ただ、分量としては10万字弱と、かなりある。文庫本一冊には足らないけれど、長編といって良い分量だと思う。
内容はシンプルだ。女子高生が軽い気持ちで、こっくりさん的な儀式を行ってひとしきり楽しんだ後に、何者かに取り憑かれて不幸が起こったり、陰陽師的な協力者を得て解決する話。
クライマックスには怪異とのバトルもあって話を盛り上げていく。
ただ、出てくる怪異がこっくりさんの一体だけというのが寂しいという印象を受けた。
この分量ならば、もう少し密度を濃くするというか、他の怪異が出ても良いのではないかなと思う。
文章量は多いのだけれど話が薄いというかテンポが悪いなという印象を受けた。
では文章は何に費やされているのかといえば、いちいち字の文による説明が入ったり、作中人物の心情の説明が入るのが多かった。これを、もっと簡潔に済ませたり省略できればよかったと思う。そこがもったいない。
憑き物を祓う様式とか陰陽道の考え方の解説が入るのはいいのだけど、そこまで本筋に関係ないのではというのも散見される。これを削れば面白くなるのに。

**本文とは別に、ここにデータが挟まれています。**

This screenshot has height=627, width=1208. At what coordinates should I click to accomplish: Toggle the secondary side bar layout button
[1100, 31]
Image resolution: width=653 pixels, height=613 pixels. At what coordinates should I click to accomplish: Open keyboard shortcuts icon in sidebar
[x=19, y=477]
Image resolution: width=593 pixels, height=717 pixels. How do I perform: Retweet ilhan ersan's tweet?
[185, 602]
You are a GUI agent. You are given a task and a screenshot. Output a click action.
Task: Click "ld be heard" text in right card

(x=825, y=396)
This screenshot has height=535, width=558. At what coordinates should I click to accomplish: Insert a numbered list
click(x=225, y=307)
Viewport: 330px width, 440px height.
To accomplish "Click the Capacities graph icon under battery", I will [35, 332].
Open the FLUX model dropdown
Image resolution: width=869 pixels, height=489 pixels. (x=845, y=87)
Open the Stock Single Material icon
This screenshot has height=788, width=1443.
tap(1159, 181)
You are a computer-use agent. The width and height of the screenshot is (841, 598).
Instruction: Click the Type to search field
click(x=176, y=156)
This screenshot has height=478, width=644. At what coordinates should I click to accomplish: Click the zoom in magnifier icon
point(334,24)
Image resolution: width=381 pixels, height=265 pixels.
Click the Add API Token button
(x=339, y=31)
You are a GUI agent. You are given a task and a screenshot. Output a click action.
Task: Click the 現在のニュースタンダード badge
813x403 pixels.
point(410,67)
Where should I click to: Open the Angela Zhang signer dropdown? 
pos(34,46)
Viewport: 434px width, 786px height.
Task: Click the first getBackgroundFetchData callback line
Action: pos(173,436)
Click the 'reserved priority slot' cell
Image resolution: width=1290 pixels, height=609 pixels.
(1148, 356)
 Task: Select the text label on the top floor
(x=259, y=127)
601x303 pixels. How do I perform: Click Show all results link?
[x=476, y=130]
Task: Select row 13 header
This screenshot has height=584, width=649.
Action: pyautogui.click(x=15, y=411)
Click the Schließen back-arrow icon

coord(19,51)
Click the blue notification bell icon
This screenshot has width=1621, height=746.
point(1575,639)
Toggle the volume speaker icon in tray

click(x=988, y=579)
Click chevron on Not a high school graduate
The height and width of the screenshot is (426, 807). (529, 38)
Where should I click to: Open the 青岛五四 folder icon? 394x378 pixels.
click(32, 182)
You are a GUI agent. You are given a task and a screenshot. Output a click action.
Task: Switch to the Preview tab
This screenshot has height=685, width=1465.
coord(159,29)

一方、怪異について詳しくない女子高生が、詳しくないが故に異変を気のせいと考えて誰かに相談するのが遅れるくだりは好き。そこは、テンポの悪さがいい感じにホラーな雰囲気とマッチしているように思えた。
軽い気持ちで怪異に触れた結果、後悔してしまう展開になるのは、ホラー感があって好きだ。
前半では、じわじわと怪奇な雰囲気を強調して、後半では展開を速くしていくみたいな、そんな構成なら良かったのではと思う。
続きを書けるタイプの終わり方をしていたし、今後は更に良い感じの物語となってほしい。